Surface metallurgy and rolling contact fatigue of rail.

This thesis presents the results of an investigation into the effect of surface metallurgy on
the rolling contact fatigue behaviour of rail. The investigation has used laboratory based
rolling/sliding twin disc testing of samples with a surface metallurgical feature simulated
on them. The samples used in laboratory testing have been compared with samples of rail
removed from track. Two surface metallurgical features have been investigated:
decarburisation and white etching layer.
Decarburisation is the loss of carbon from the surface of the rail due to oxidation at high
temperatures, resulting in a softer layer at the surface (180HV compared to 250HV bulk).
The decarburised layer has been simulated in this research by heat treating discs in a
laboratory furnace with an air atmosphere.

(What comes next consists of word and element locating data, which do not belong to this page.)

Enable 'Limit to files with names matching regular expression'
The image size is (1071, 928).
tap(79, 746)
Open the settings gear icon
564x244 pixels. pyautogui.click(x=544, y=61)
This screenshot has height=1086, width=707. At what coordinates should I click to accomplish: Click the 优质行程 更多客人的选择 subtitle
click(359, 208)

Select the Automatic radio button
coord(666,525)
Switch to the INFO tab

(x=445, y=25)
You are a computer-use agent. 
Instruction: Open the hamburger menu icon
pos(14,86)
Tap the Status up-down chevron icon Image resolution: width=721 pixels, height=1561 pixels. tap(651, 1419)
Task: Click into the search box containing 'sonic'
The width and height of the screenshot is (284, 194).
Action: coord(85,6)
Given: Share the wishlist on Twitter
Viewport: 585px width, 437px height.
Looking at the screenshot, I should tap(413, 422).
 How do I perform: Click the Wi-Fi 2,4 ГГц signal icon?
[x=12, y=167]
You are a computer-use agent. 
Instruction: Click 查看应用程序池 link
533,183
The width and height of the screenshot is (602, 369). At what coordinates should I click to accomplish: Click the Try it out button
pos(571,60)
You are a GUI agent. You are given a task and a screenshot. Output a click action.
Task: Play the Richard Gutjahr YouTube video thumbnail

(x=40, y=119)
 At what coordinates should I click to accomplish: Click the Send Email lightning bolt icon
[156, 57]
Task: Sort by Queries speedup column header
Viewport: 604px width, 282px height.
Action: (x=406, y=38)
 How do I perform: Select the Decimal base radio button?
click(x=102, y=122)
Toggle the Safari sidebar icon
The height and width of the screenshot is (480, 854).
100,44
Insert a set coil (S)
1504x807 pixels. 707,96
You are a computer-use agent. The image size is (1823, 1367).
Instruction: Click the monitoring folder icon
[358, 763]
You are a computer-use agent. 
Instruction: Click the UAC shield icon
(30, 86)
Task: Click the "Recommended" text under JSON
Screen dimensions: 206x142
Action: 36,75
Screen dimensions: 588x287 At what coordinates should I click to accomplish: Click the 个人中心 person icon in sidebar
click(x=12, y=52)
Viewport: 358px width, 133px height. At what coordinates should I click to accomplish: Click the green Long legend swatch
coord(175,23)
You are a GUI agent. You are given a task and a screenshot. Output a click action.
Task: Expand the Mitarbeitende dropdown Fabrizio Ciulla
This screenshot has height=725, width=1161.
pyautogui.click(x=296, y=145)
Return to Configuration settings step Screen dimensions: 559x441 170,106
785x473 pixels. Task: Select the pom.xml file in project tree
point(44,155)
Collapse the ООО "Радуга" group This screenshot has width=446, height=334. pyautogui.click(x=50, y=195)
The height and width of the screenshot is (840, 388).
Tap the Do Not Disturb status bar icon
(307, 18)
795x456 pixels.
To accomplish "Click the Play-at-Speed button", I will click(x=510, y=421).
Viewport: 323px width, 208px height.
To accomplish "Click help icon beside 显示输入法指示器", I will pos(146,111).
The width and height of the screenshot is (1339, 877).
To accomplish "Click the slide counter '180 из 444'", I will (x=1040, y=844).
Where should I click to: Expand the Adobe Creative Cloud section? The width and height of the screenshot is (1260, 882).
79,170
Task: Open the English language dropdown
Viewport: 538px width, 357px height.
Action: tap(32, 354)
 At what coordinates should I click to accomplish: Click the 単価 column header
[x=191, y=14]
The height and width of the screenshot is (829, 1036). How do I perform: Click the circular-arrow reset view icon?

The results show that by increasing the depth of
decarburisation the growth rate of cracks within the sample, along with the wear rate,
increases. At the maximum depth of decarburisation allowed on rail by the standard
(O.5mm) there was little difference in the wear or rolling contact fatigue behaviour with or
without decarburisation.
White etching layer (WEL) forms on the surface of rail due to the action of the wheels and
is a very hard layer (>850HV) up to 250mm deep. White etching layer has been simulated
in two ways: spot welding and gross sliding of the discs. The results have shown that
cracks initiate preferentially at weak spots at the surface, such as the interface between the
WEL and pearlite or along proeutectoid ferrite boundaries. It has been found that the
growth of cracks below the surface depends on the strain history of the subsurface pearlite.
The results indicate that white etching layer is detrimental to rail life through either the
promotion of rolling contact fatigue and/or wear.